[Saved entries]
= Beginning of Section =
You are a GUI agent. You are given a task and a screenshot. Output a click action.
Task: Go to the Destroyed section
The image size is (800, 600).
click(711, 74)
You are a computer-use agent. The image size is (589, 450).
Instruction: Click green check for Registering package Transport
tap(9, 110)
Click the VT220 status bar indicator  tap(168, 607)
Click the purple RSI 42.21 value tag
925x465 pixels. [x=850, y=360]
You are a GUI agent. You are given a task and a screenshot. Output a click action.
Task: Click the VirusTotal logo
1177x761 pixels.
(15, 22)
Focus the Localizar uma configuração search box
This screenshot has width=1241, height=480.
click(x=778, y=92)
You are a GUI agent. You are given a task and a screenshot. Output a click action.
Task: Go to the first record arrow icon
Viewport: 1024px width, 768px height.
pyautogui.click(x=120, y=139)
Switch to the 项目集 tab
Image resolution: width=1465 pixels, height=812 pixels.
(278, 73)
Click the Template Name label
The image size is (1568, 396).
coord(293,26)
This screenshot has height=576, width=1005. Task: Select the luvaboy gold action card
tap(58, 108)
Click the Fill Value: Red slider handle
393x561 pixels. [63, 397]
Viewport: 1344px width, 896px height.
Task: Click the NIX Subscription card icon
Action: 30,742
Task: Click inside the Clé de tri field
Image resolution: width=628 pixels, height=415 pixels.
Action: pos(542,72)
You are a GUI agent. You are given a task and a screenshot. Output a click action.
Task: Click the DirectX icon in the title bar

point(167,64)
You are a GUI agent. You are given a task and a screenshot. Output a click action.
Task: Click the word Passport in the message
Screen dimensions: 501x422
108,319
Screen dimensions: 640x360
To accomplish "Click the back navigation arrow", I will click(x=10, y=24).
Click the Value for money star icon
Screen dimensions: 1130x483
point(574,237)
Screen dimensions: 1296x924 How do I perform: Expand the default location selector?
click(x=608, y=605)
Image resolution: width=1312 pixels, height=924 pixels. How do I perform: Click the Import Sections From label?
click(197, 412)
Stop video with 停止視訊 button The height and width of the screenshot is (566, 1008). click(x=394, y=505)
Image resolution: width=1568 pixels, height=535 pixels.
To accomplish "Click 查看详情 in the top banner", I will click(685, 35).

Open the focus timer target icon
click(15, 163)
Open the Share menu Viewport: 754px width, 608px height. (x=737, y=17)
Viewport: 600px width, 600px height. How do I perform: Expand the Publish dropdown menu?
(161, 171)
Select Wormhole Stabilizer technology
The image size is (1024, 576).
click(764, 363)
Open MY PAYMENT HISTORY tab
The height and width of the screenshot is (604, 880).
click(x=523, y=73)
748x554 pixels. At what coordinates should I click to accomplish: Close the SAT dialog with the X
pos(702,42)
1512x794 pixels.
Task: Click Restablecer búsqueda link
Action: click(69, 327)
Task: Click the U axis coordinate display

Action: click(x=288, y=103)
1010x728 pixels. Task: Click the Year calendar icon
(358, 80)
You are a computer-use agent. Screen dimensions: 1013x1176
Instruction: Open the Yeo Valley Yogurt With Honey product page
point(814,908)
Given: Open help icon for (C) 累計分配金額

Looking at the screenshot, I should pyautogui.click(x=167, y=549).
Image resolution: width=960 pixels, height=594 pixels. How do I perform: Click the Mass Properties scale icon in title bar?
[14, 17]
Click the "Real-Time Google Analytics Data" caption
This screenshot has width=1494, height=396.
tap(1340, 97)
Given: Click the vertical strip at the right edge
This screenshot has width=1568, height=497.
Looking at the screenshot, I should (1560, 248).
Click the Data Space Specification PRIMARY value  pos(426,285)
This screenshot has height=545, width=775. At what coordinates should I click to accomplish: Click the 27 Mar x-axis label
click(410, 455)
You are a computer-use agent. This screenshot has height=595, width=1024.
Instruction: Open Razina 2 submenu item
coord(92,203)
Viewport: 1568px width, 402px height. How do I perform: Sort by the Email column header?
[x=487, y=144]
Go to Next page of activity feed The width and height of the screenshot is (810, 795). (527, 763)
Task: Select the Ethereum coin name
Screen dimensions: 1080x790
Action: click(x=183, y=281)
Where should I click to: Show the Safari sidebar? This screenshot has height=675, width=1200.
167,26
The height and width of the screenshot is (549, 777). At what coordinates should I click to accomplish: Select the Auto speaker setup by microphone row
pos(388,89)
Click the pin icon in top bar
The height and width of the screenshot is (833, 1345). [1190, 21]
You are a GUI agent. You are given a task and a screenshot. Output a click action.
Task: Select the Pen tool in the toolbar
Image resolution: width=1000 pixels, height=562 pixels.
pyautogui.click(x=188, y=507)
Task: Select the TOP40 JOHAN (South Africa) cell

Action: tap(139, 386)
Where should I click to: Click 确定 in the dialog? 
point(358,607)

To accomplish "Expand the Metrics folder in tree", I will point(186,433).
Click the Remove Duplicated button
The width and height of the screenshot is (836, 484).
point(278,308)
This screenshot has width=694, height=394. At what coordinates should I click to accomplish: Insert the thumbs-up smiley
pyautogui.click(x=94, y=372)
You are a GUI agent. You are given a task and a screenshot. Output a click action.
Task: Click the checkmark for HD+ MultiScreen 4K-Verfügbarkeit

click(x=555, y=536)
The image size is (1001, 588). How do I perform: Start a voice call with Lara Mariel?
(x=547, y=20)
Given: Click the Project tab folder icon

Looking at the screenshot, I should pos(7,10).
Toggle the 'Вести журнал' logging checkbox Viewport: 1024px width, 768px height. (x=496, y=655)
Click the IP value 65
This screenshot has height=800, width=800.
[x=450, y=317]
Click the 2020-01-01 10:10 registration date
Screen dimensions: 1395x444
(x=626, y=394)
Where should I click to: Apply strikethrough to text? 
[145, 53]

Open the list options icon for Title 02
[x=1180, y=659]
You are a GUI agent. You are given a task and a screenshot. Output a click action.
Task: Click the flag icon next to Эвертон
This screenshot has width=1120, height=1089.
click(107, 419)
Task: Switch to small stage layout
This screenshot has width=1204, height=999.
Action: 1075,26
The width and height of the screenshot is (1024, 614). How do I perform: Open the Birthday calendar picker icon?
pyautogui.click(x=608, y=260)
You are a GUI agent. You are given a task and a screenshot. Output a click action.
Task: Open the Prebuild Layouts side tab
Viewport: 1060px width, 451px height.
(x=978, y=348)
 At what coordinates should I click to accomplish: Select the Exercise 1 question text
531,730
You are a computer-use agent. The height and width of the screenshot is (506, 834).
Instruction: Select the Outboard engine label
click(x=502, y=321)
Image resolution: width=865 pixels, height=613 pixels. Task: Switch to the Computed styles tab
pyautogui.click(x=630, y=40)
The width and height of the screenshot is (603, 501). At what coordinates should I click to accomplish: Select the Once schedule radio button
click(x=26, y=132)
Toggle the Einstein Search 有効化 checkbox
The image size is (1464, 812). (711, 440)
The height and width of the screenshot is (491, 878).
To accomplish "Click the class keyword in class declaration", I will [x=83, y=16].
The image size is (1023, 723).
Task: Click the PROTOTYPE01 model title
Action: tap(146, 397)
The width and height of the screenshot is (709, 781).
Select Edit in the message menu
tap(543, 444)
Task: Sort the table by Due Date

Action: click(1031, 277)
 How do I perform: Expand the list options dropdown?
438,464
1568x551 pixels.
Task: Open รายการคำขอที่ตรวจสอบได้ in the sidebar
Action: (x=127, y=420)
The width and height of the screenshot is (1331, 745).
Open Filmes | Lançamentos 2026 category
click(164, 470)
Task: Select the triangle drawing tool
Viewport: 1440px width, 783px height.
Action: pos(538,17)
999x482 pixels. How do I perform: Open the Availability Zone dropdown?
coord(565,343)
= End of Section =
> _Exercise prompt_
Go through the records above and repeat each one exactly.

> _Solution to this task_
You are a GUI agent. You are given a task and a screenshot. Output a click action.
Task: Go to the Destroyed section
The image size is (800, 600).
click(711, 74)
You are a computer-use agent. The image size is (589, 450).
Instruction: Click green check for Registering package Transport
tap(9, 110)
Click the VT220 status bar indicator  tap(168, 607)
Click the purple RSI 42.21 value tag
925x465 pixels. [x=850, y=360]
You are a GUI agent. You are given a task and a screenshot. Output a click action.
Task: Click the VirusTotal logo
1177x761 pixels.
(15, 22)
Focus the Localizar uma configuração search box
This screenshot has width=1241, height=480.
click(x=778, y=92)
You are a GUI agent. You are given a task and a screenshot. Output a click action.
Task: Go to the first record arrow icon
Viewport: 1024px width, 768px height.
pyautogui.click(x=120, y=139)
Switch to the 项目集 tab
Image resolution: width=1465 pixels, height=812 pixels.
(278, 73)
Click the Template Name label
The image size is (1568, 396).
coord(293,26)
This screenshot has height=576, width=1005. Task: Select the luvaboy gold action card
tap(58, 108)
Click the Fill Value: Red slider handle
393x561 pixels. [63, 397]
Viewport: 1344px width, 896px height.
Task: Click the NIX Subscription card icon
Action: 30,742
Task: Click inside the Clé de tri field
Image resolution: width=628 pixels, height=415 pixels.
Action: pos(542,72)
You are a GUI agent. You are given a task and a screenshot. Output a click action.
Task: Click the DirectX icon in the title bar

point(167,64)
You are a GUI agent. You are given a task and a screenshot. Output a click action.
Task: Click the word Passport in the message
Screen dimensions: 501x422
108,319
Screen dimensions: 640x360
To accomplish "Click the back navigation arrow", I will click(x=10, y=24).
Click the Value for money star icon
Screen dimensions: 1130x483
point(574,237)
Screen dimensions: 1296x924 How do I perform: Expand the default location selector?
click(x=608, y=605)
Image resolution: width=1312 pixels, height=924 pixels. How do I perform: Click the Import Sections From label?
click(197, 412)
Stop video with 停止視訊 button The height and width of the screenshot is (566, 1008). click(x=394, y=505)
Image resolution: width=1568 pixels, height=535 pixels.
To accomplish "Click 查看详情 in the top banner", I will click(685, 35).

Open the focus timer target icon
click(15, 163)
Open the Share menu Viewport: 754px width, 608px height. (x=737, y=17)
Viewport: 600px width, 600px height. How do I perform: Expand the Publish dropdown menu?
(161, 171)
Select Wormhole Stabilizer technology
The image size is (1024, 576).
click(764, 363)
Open MY PAYMENT HISTORY tab
The height and width of the screenshot is (604, 880).
click(x=523, y=73)
748x554 pixels. At what coordinates should I click to accomplish: Close the SAT dialog with the X
pos(702,42)
1512x794 pixels.
Task: Click Restablecer búsqueda link
Action: click(69, 327)
Task: Click the U axis coordinate display

Action: click(x=288, y=103)
1010x728 pixels. Task: Click the Year calendar icon
(358, 80)
You are a computer-use agent. Screen dimensions: 1013x1176
Instruction: Open the Yeo Valley Yogurt With Honey product page
point(814,908)
Given: Open help icon for (C) 累計分配金額

Looking at the screenshot, I should pyautogui.click(x=167, y=549).
Image resolution: width=960 pixels, height=594 pixels. How do I perform: Click the Mass Properties scale icon in title bar?
[14, 17]
Click the "Real-Time Google Analytics Data" caption
This screenshot has width=1494, height=396.
tap(1340, 97)
Given: Click the vertical strip at the right edge
This screenshot has width=1568, height=497.
Looking at the screenshot, I should (1560, 248).
Click the Data Space Specification PRIMARY value  pos(426,285)
This screenshot has height=545, width=775. At what coordinates should I click to accomplish: Click the 27 Mar x-axis label
click(410, 455)
You are a computer-use agent. This screenshot has height=595, width=1024.
Instruction: Open Razina 2 submenu item
coord(92,203)
Viewport: 1568px width, 402px height. How do I perform: Sort by the Email column header?
[x=487, y=144]
Go to Next page of activity feed The width and height of the screenshot is (810, 795). (527, 763)
Task: Select the Ethereum coin name
Screen dimensions: 1080x790
Action: click(x=183, y=281)
Where should I click to: Show the Safari sidebar? This screenshot has height=675, width=1200.
167,26
The height and width of the screenshot is (549, 777). At what coordinates should I click to accomplish: Select the Auto speaker setup by microphone row
pos(388,89)
Click the pin icon in top bar
The height and width of the screenshot is (833, 1345). [1190, 21]
You are a GUI agent. You are given a task and a screenshot. Output a click action.
Task: Select the Pen tool in the toolbar
Image resolution: width=1000 pixels, height=562 pixels.
pyautogui.click(x=188, y=507)
Task: Select the TOP40 JOHAN (South Africa) cell

Action: tap(139, 386)
Where should I click to: Click 确定 in the dialog? 
point(358,607)

To accomplish "Expand the Metrics folder in tree", I will point(186,433).
Click the Remove Duplicated button
The width and height of the screenshot is (836, 484).
point(278,308)
This screenshot has width=694, height=394. At what coordinates should I click to accomplish: Insert the thumbs-up smiley
pyautogui.click(x=94, y=372)
You are a GUI agent. You are given a task and a screenshot. Output a click action.
Task: Click the checkmark for HD+ MultiScreen 4K-Verfügbarkeit

click(x=555, y=536)
The image size is (1001, 588). How do I perform: Start a voice call with Lara Mariel?
(x=547, y=20)
Given: Click the Project tab folder icon

Looking at the screenshot, I should pos(7,10).
Toggle the 'Вести журнал' logging checkbox Viewport: 1024px width, 768px height. (x=496, y=655)
Click the IP value 65
This screenshot has height=800, width=800.
[x=450, y=317]
Click the 2020-01-01 10:10 registration date
Screen dimensions: 1395x444
(x=626, y=394)
Where should I click to: Apply strikethrough to text? 
[145, 53]

Open the list options icon for Title 02
[x=1180, y=659]
You are a GUI agent. You are given a task and a screenshot. Output a click action.
Task: Click the flag icon next to Эвертон
This screenshot has width=1120, height=1089.
click(107, 419)
Task: Switch to small stage layout
This screenshot has width=1204, height=999.
Action: 1075,26
The width and height of the screenshot is (1024, 614). How do I perform: Open the Birthday calendar picker icon?
pyautogui.click(x=608, y=260)
You are a GUI agent. You are given a task and a screenshot. Output a click action.
Task: Open the Prebuild Layouts side tab
Viewport: 1060px width, 451px height.
(x=978, y=348)
 At what coordinates should I click to accomplish: Select the Exercise 1 question text
531,730
You are a computer-use agent. The height and width of the screenshot is (506, 834).
Instruction: Select the Outboard engine label
click(x=502, y=321)
Image resolution: width=865 pixels, height=613 pixels. Task: Switch to the Computed styles tab
pyautogui.click(x=630, y=40)
The width and height of the screenshot is (603, 501). At what coordinates should I click to accomplish: Select the Once schedule radio button
click(x=26, y=132)
Toggle the Einstein Search 有効化 checkbox
The image size is (1464, 812). (711, 440)
The height and width of the screenshot is (491, 878).
To accomplish "Click the class keyword in class declaration", I will [x=83, y=16].
The image size is (1023, 723).
Task: Click the PROTOTYPE01 model title
Action: tap(146, 397)
The width and height of the screenshot is (709, 781).
Select Edit in the message menu
tap(543, 444)
Task: Sort the table by Due Date

Action: click(1031, 277)
 How do I perform: Expand the list options dropdown?
438,464
1568x551 pixels.
Task: Open รายการคำขอที่ตรวจสอบได้ in the sidebar
Action: (x=127, y=420)
The width and height of the screenshot is (1331, 745).
Open Filmes | Lançamentos 2026 category
click(164, 470)
Task: Select the triangle drawing tool
Viewport: 1440px width, 783px height.
Action: pos(538,17)
999x482 pixels. How do I perform: Open the Availability Zone dropdown?
coord(565,343)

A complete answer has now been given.